DATA SUPPLIED
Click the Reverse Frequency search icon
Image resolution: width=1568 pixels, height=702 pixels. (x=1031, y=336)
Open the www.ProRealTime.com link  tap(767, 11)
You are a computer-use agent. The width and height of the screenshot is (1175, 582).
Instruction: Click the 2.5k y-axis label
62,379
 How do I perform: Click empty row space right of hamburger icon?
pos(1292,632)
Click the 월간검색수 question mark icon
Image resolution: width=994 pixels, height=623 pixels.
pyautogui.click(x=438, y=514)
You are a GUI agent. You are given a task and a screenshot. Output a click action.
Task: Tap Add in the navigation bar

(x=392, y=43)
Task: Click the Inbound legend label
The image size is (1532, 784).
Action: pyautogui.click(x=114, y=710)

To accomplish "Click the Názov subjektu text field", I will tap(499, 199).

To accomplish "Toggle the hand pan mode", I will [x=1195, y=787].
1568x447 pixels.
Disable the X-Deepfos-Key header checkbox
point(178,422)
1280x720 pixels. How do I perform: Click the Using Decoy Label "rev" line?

WHAT YOU HAVE TO DO
Reproduce every line above word for word, changing nothing.

TASK RESULT
Click the Reverse Frequency search icon
Image resolution: width=1568 pixels, height=702 pixels. (x=1031, y=336)
Open the www.ProRealTime.com link  tap(767, 11)
You are a computer-use agent. The width and height of the screenshot is (1175, 582).
Instruction: Click the 2.5k y-axis label
62,379
 How do I perform: Click empty row space right of hamburger icon?
pos(1292,632)
Click the 월간검색수 question mark icon
Image resolution: width=994 pixels, height=623 pixels.
pyautogui.click(x=438, y=514)
You are a GUI agent. You are given a task and a screenshot. Output a click action.
Task: Tap Add in the navigation bar

(x=392, y=43)
Task: Click the Inbound legend label
The image size is (1532, 784).
Action: pyautogui.click(x=114, y=710)

To accomplish "Click the Názov subjektu text field", I will tap(499, 199).

To accomplish "Toggle the hand pan mode", I will [x=1195, y=787].
1568x447 pixels.
Disable the X-Deepfos-Key header checkbox
point(178,422)
1280x720 pixels. How do I perform: Click the Using Decoy Label "rev" line?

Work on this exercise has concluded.